Prueba de ello es que el porcentaje de ingresos gastado en comida cae en picado: hace treinta años era el 50%; en 1994 sólo el 25%; en 1995 el 10%; y la tendencia es a la baja. Esta notable mejora sólo ha sido posible gracias a una revolución en la industria del alimento, más preocupada por la cantidad que por la calidad. Sabores elementales de cocina rápida e internacional catequizan hoy los paladares de las clases modestas en las salsas de bote, en los platos precocinados, los congelados que van directamente a la freidora, en la lata al baño maría, en las bandejas preparadas para el microondas, en la pizza que se pide por teléfono con el vale descuento recogido en el buzón, en los previsibles rollitos de primavera que sirven en el chino de la esquina antes del rutinario cerdo agridulce. Y pare usted de contar. De nuestra cocina muchos españoles sólo conocen lo que piden en comedores turísticos: paella, sangría, tortilla de patata, chorizo, jamón curado, calamares fritos o lo que sea, y pollo con patatas y mayonesa.

La inmensa mayoría de la población no sabe comer, es cierto, pero es porque no ha tenido acceso a preparados de índole superior. No hace mucho, cuando la boda de la infanta doña Cristina con el estudiante y jugador de balonmano Urdangarín, las sobras del festín real (elaborado para halagar los paladares más exquisitos de la realeza y la aristocracia europea) fueron generosamente donadas a diversos comedores de caridad de la Ciudad Condal. Pues bien, los sociólogos asistentes al evento anotaron que los mendigos quizá no acertaran a manejar debidamente la pala del pescado, pero así y todo dieron muestras de apreciar la excelencia del lomo de lubina, de las sorpresas de quinoa y del soufflé de langostinos, porque se atracaron con todo ello y al final se chupaban los dedos hasta el extremo de los mitones. Un confortador espectáculo que a mi buen amigo el escritor Gómez Marín le recordó la cena de Viridiana.

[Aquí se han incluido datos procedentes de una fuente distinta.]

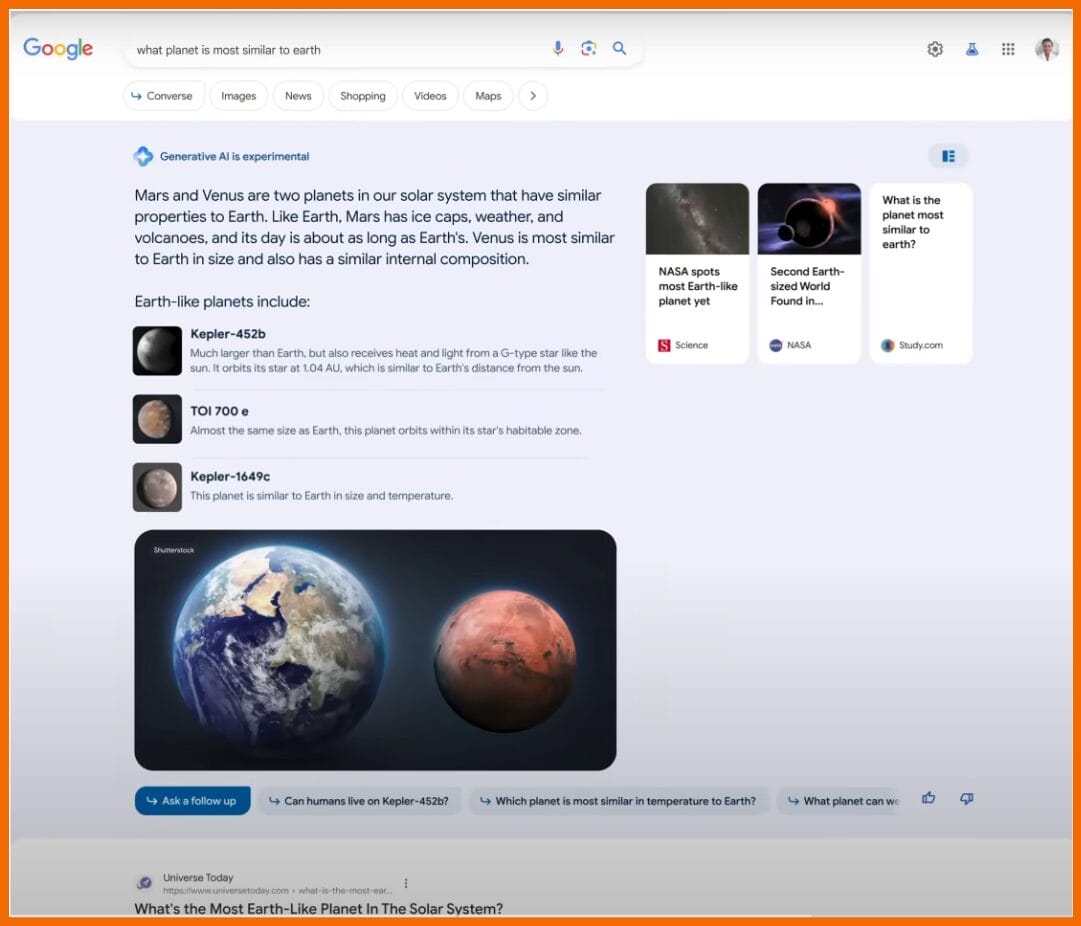Open source options on Universe Today three-dot menu
Image resolution: width=1081 pixels, height=926 pixels.
[x=406, y=882]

Brillat-Savarin estableció que sólo el hombre culto sabe comer. Le faltó añadir que sólo el hombre culto y con posibles puede comer decentemente. Pero el pueblo-pueblo, aunque ya haya escapado del hambre, todavía no ha llegado a la cultura y va a ser difícil que se sustraiga del pesebre en que la internacional alimentaria le despacha su pienso industrial. En el extremo opuesto del rancho colectivo está la cocina de autor, la del restaurante de muchos tenedores, la de la complicadísima receta que muchas veces suena a camelo para sangrar bolsillos posmodernos. Luego hay un angosto espacio central, equidistante entre la bazofia y la creación de firma, donde todavía perdura una minoría sensata, una clase media con inquietudes gastronómicas que, además de adquirir libros de cocina superventas, viaja en pos del único condumio decente que ha producido España: la cocina popular. Lo malo es que no va siendo fácil encontrarla porque sólo perdura en escasos islotes. La cocina popular española, que en realidad son dos cocinas, la campesina y la marinera, admite ciertas variedades regionales que dependen más del ecosistema que de la tradición y, dentro de esto, es evidente que consigue grandes platos de pescado y se maneja mejor con los despojos que con la carne pulpa, es capaz de hacer platos deliciosos con el bacalao acartonado y con las manos de cerdo, sin que se le dé mal asar el cordero y el cochinillo, pero ante un buey como dios manda se achanta y no acierta por falta de costumbre.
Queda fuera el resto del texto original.